两个男人走过来,都穿着西装,但周伟注意到他们左手小拇指都有轻微的突起。是“净手者”的人。
“浅野教授说,今天可能会有访客。”其中一人说,“让我们检查一下服务器房的安保。”
“谁会找到这里?这地方表面上就是个普通协会。”
“教授从来不会错。走吧,检查完回去报告。”
两人走到金属门前,进行了生物认证。门滑开,周伟瞥见里面的景象:一排排服务器机柜,中间是一个巨大的玻璃柱状容器,里面充满了淡蓝色液体,浸泡着……
那是一个人形物体,但细节看不清楚。
门关闭了。周伟从藏身处出来,心中充满了疑问。那个容器里是什么?为什么会有AT系列信号?
“宿主,我截获了他们的内部通讯。”AT-3报告,“他们提到了‘原型体’和‘唤醒程序’。似乎那个容器里是某种原始的共生体原型,处于休眠状态。”
原型体。这可能就是冲田君说的“证据”。
周伟需要进去,需要看到那个原型体,需要获取数据。但如何突破双重生物认证?
“AT-3,你能模拟生物特征吗?”
“理论上可以,但我需要样本。指纹相对容易获取,但虹膜需要近距离扫描。”
周伟思考着。那两个人肯定还会出来,他可以伏击其中一个,获取生物特征。但风险极高。
就在他权衡利弊时,楼梯间的门突然打开,美雪冲了进来,脸色惊恐。
“周伟,快走!浅野发现你不见了,她派了人来搜……”
话音未落,走廊两端的门同时打开,六个穿着西装的男人出现,手中都拿着武器。他们被包围了。

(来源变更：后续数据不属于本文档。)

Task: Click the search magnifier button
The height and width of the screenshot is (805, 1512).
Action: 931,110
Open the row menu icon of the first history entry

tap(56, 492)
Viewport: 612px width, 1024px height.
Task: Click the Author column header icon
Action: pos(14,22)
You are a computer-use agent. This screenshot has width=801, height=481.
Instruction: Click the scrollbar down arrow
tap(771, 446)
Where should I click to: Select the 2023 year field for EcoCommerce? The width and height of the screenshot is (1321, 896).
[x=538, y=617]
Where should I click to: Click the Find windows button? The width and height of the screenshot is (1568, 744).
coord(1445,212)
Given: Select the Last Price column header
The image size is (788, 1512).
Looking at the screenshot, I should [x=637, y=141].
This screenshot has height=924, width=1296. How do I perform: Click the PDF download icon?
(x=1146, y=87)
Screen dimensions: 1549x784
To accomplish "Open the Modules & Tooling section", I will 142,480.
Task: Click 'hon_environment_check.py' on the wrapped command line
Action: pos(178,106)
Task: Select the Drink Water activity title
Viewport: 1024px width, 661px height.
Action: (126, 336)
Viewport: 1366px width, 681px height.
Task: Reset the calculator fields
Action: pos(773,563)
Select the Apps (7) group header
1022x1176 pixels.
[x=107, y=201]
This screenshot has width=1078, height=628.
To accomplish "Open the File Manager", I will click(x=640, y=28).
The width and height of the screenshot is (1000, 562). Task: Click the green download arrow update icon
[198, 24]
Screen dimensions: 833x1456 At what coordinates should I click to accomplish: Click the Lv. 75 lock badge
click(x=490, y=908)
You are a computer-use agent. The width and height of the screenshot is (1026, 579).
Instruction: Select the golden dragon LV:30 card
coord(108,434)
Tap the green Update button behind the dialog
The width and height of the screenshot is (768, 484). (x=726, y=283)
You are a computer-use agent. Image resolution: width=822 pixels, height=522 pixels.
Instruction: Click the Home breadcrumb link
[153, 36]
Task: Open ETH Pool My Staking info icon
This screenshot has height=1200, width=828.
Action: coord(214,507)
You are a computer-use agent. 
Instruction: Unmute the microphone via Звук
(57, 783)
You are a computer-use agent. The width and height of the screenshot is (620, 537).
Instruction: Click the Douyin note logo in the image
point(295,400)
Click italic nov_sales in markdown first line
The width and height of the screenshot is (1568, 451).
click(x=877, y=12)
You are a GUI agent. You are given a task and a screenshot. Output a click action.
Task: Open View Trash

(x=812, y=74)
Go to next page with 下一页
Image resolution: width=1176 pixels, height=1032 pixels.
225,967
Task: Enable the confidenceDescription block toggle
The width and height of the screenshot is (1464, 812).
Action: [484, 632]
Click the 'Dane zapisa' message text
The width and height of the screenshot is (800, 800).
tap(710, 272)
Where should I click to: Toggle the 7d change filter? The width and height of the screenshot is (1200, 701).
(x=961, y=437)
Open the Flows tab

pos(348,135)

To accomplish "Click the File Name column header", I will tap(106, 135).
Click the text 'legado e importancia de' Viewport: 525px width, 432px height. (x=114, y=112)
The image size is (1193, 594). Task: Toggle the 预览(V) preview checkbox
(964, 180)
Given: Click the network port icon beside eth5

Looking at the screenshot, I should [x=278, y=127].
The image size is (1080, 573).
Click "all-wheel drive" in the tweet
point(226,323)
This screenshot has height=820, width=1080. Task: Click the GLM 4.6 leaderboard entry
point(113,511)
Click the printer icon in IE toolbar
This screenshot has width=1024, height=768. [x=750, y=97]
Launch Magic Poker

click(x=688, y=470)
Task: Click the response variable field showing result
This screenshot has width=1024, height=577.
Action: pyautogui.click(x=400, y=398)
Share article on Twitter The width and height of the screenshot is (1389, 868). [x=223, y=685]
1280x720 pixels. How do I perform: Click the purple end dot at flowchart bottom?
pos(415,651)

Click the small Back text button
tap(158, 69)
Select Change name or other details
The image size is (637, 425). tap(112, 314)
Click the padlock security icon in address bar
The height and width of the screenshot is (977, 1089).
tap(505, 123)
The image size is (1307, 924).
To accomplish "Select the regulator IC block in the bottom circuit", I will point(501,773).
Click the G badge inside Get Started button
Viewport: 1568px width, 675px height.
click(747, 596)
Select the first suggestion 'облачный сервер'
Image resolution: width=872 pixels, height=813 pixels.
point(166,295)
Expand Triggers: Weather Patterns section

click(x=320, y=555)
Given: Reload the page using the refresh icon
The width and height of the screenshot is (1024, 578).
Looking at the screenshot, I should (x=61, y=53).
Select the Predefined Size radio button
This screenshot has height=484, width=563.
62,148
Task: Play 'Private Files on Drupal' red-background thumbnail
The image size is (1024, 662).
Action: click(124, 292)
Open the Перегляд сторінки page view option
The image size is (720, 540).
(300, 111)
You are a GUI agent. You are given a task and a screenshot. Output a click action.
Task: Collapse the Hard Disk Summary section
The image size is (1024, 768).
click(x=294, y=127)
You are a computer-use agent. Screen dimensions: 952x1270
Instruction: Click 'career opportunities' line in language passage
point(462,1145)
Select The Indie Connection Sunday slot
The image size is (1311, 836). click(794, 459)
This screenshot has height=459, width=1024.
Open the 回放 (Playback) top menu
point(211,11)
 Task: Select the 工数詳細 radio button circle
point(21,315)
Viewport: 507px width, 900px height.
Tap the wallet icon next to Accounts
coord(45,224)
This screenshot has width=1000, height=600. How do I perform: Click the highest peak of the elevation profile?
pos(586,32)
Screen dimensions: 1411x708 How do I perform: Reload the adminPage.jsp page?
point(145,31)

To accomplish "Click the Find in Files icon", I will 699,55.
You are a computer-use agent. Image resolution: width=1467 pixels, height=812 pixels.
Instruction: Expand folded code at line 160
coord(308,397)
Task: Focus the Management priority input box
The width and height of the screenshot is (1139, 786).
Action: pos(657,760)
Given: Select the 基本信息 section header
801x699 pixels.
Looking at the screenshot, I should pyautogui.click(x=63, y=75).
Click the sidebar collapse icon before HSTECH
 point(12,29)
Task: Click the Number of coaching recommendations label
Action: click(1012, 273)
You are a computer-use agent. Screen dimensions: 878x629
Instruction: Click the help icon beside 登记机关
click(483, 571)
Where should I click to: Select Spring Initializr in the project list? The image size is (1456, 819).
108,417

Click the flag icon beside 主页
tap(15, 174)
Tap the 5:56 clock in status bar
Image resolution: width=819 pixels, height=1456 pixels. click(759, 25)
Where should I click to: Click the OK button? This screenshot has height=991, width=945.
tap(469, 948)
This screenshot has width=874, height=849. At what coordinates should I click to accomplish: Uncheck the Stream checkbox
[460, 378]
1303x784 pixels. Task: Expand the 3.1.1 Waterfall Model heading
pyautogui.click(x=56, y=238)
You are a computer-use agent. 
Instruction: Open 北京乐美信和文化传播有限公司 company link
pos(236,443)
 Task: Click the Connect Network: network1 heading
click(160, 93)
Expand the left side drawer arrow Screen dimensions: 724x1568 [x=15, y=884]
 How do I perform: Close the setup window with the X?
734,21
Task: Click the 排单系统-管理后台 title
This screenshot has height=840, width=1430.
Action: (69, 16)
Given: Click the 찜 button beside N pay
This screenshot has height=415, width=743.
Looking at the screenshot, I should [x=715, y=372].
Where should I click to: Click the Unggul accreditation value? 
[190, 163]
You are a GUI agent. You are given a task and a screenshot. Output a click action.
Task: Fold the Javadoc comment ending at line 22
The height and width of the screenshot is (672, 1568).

周伟将美雪护在身后,拔出手枪。但寡不敌众,六对一,加上美雪这个需要保护的人质,几乎没有胜算。
“放下武器,周伟先生。”浅野真纪的声音从扩音器中传来,“我不想伤害美雪医生,她是珍贵的实验体。但你……你有选择:加入我们,或者死在这里。”
周伟的大脑飞速运转。投降意味着美雪和他都会落入“净手者”手中,那将比死亡更糟。战斗意味着几乎必死,但至少能带走几个敌人。
就在这时,AT-3突然说:“宿主,我有一个计划,但需要你的完全信任和美雪医生的配合。”
“什么计划?”
“让我同时连接你和美雪,建立临时神经网络。我可以短暂控制她的身体,让她做出意料之外的动作,制造混乱。同时,我会接管你的身体,执行高精度战斗程序。”
“美雪会同意吗?”
美雪听到了他们的对话,坚定地点头:“我相信你,AT-3。”
“那么,开始了。”
一瞬间,周伟感到意识扩展了。他不仅能感受到自己的身体,还能感受到美雪的身体——她的心跳,她的呼吸,她的肌肉紧张程度。同时,美雪也通过连接感受到了周伟的感官和AT-3的数据流。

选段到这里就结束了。